You could but the kernel patch does not do that by making preferred_nid
stick to the preferred node when hinting faults are trapped on that VMA.
It would have to be a separate patch coupled with a man page update. If
you wanted to go in this direction in the future, then the patch should
explicitly return an error *now* if MPOL_PREFERRED is or'd with
MPOL_F_NUMA_BALANCING so that an application becomes aware of
MPOL_F_NUMA_BALANCING then it can detect if support exists in the
current running kernel.
> Even for MPOL_INTERLEAVE, if the target node is the same as the
> accessing local node, can we use NUMA balancing to migrate pages?
>
The intent of MPOL_INTERLEAVE is to average the costs of the memory
access so the average cost across the VMA is roughly similar across the
entire range. This may be particularly important if the VMA is shared
between multiple threads that are spread out on multiple nodes. A change
in semantics there should be clearly documented.
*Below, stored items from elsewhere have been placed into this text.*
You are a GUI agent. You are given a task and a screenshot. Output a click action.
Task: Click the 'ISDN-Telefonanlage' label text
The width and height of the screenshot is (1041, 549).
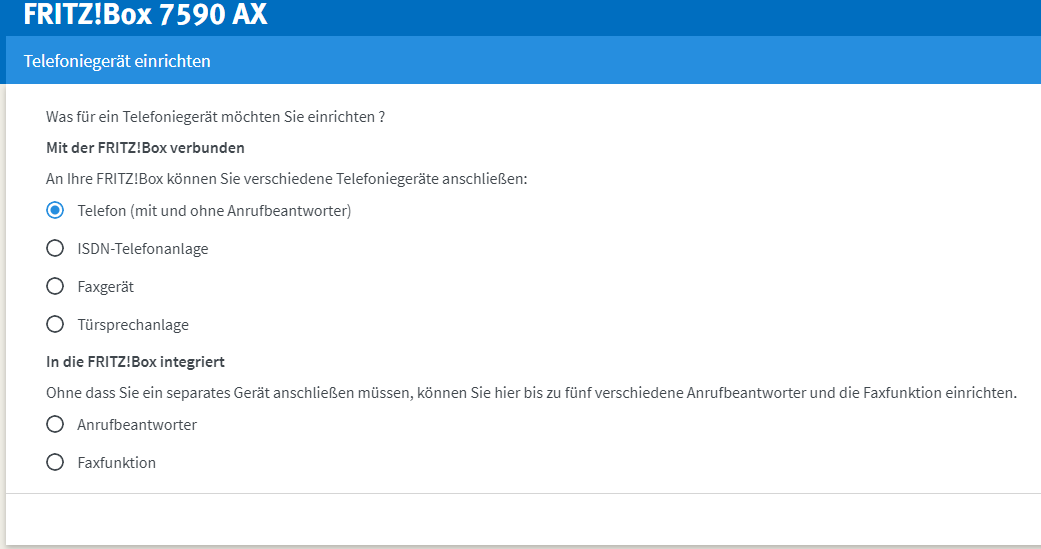point(143,249)
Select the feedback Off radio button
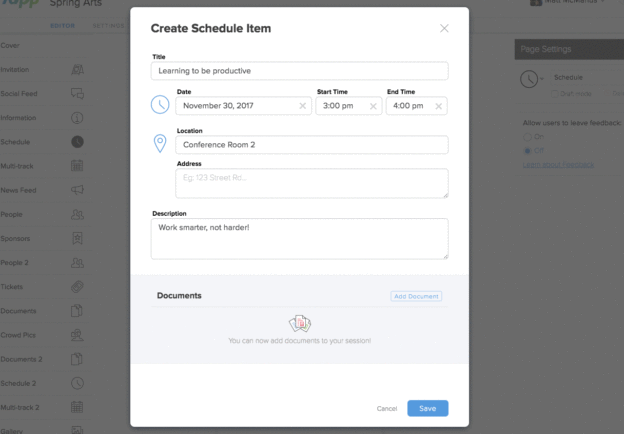This screenshot has width=624, height=434. click(x=527, y=151)
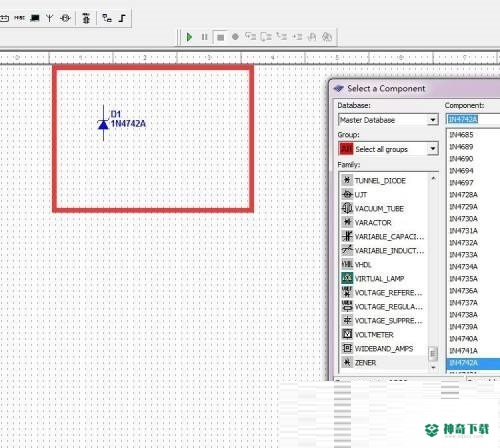Screen dimensions: 500x448
Task: Click the Family list scroll up arrow
Action: [433, 178]
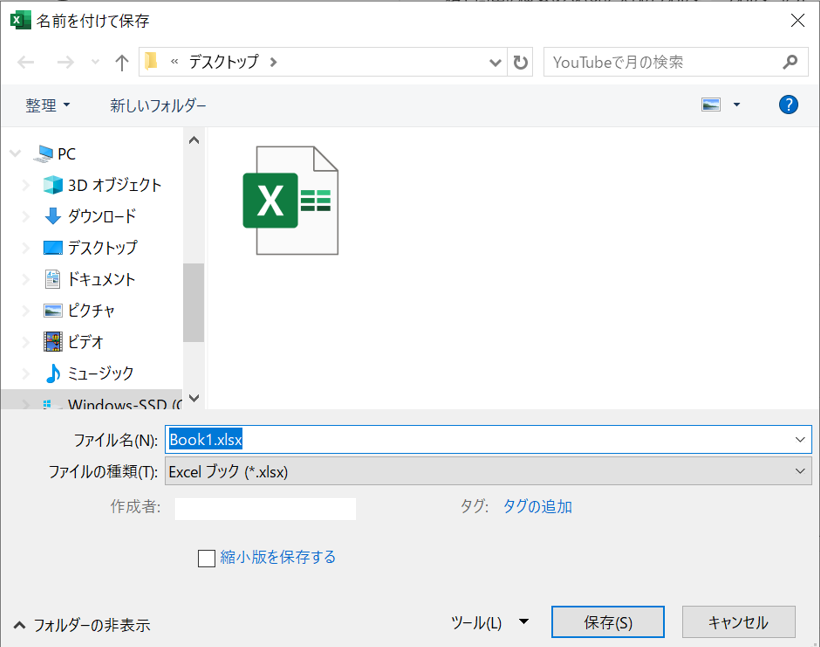Click the change view icon

711,105
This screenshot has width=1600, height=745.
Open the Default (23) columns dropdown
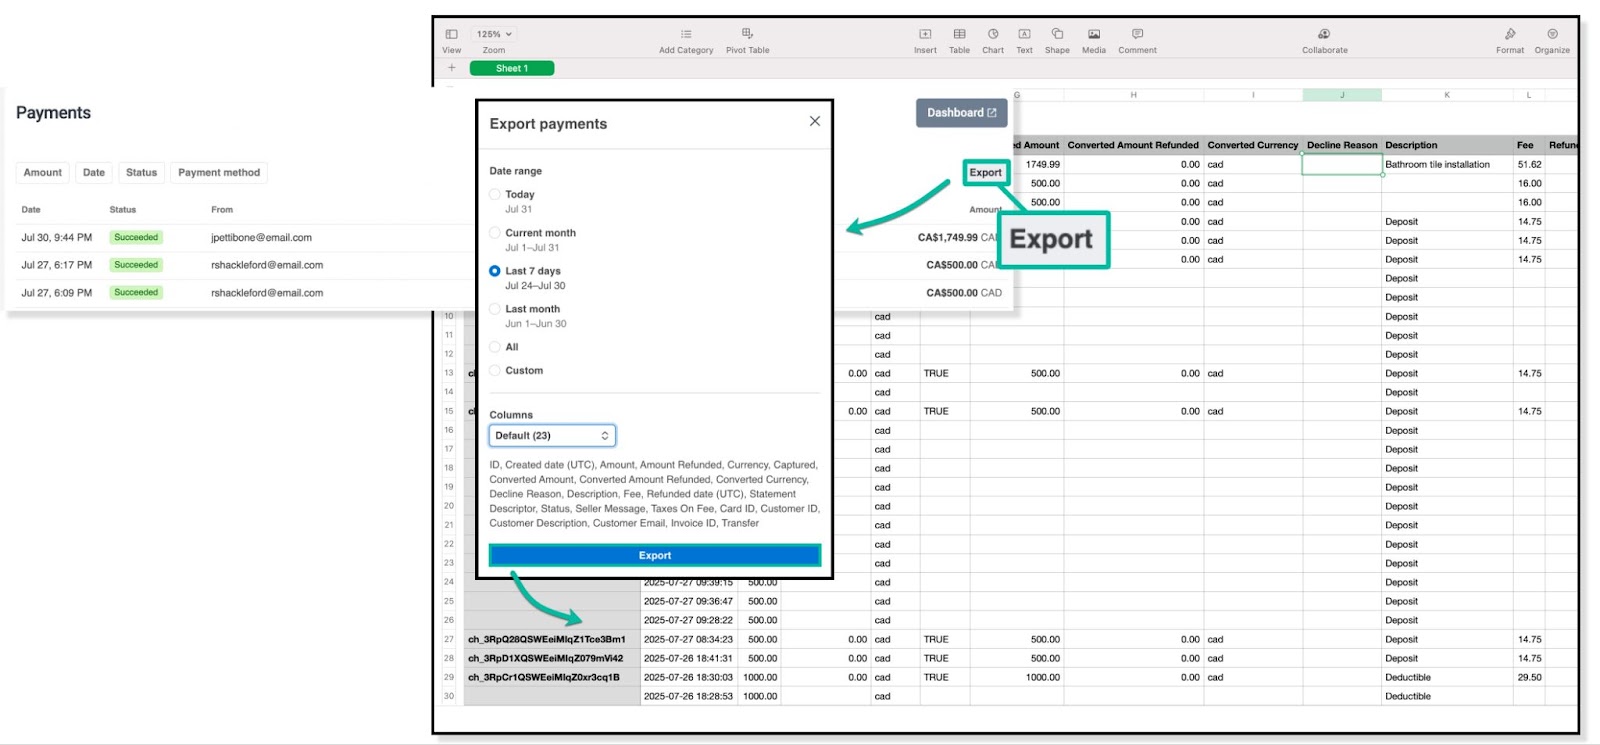click(552, 436)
Similar, if you want to go in this direction, MPOL_F_NUMA_BALANCING
should be chcked against MPOL_INTERLEAVE and explicitly fail now so
suport can be detected at runtime.
> So, I prefer to make MPOL_F_NUMA_BALANCING to be
>
> Optimizing with NUMA balancing if possible, and we may add more
> optimization in the future.
>
Maybe, but I think it's best that the actual behaviour of the kernel is
documented instead of desired behaviour or future planning.
--
Mel Gorman
SUSE Labs